## Given records

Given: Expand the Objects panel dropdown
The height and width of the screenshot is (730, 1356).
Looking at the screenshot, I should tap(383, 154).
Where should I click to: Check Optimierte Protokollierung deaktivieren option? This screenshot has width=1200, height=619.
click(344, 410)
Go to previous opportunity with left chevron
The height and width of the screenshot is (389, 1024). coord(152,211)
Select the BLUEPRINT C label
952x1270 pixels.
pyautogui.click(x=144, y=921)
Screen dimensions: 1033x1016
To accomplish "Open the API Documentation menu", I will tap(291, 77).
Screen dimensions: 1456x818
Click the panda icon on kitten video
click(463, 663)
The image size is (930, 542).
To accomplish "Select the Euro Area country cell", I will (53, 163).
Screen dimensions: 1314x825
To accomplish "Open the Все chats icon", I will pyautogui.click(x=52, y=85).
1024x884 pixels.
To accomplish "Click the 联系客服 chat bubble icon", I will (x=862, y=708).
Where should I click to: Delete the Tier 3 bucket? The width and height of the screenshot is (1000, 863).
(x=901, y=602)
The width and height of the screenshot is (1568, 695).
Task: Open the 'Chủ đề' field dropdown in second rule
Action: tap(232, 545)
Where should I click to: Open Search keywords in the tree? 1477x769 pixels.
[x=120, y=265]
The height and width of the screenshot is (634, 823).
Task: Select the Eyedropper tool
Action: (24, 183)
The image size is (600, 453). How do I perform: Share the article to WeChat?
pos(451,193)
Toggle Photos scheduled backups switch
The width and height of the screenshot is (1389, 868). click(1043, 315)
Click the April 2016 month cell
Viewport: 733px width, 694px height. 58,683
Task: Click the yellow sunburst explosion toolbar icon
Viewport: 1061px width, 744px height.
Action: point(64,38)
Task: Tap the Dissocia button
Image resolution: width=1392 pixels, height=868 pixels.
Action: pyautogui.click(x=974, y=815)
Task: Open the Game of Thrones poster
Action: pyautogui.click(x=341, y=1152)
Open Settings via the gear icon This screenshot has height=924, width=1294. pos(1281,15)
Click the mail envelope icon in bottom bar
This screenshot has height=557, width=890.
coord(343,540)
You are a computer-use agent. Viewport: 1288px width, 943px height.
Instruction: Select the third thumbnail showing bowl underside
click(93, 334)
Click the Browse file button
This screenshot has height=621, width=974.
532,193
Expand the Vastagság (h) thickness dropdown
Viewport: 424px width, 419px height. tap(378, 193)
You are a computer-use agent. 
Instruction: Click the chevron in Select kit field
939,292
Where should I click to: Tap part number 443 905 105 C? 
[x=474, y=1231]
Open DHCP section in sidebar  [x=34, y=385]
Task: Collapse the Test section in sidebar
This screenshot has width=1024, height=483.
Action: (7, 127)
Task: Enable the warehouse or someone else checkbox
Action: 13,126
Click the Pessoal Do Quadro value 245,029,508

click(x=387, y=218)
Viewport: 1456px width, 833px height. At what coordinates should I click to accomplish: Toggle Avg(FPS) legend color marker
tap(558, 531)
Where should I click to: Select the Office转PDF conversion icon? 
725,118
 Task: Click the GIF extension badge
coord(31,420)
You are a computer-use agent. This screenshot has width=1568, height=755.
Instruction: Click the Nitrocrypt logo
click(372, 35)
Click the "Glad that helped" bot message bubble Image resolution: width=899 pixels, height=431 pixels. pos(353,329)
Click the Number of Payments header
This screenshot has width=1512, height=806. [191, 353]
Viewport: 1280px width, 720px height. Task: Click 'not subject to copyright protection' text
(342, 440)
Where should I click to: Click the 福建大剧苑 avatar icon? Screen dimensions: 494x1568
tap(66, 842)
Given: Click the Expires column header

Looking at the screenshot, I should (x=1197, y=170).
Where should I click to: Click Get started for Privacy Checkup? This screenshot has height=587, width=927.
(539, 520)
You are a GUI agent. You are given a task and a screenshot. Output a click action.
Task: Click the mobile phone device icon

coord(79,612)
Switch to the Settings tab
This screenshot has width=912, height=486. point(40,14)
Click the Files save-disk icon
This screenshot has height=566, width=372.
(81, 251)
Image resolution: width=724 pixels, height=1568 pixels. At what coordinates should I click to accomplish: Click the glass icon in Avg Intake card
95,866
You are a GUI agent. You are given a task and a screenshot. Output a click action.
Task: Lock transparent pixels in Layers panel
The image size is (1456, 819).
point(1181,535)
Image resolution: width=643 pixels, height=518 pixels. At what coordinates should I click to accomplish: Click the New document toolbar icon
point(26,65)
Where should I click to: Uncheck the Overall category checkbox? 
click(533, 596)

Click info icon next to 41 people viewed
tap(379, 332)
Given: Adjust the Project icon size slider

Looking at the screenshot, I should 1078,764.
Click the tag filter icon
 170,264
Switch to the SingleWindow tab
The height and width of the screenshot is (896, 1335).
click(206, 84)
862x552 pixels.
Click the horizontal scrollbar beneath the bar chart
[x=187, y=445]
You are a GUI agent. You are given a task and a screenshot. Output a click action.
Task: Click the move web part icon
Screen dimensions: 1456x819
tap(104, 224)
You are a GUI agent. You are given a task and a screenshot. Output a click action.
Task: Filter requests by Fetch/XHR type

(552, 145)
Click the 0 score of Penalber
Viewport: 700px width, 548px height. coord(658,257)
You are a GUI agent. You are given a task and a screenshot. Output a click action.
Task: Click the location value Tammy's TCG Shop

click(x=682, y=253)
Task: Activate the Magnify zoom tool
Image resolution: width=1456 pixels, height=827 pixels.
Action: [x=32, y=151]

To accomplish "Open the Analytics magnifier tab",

## What is expected
Quote the records from the line with "Where should I click to: Select" up to and including the line with "click(372, 35)".

## Answer in full
Where should I click to: Select the Office转PDF conversion icon? 
725,118
 Task: Click the GIF extension badge
coord(31,420)
You are a computer-use agent. This screenshot has width=1568, height=755.
Instruction: Click the Nitrocrypt logo
click(372, 35)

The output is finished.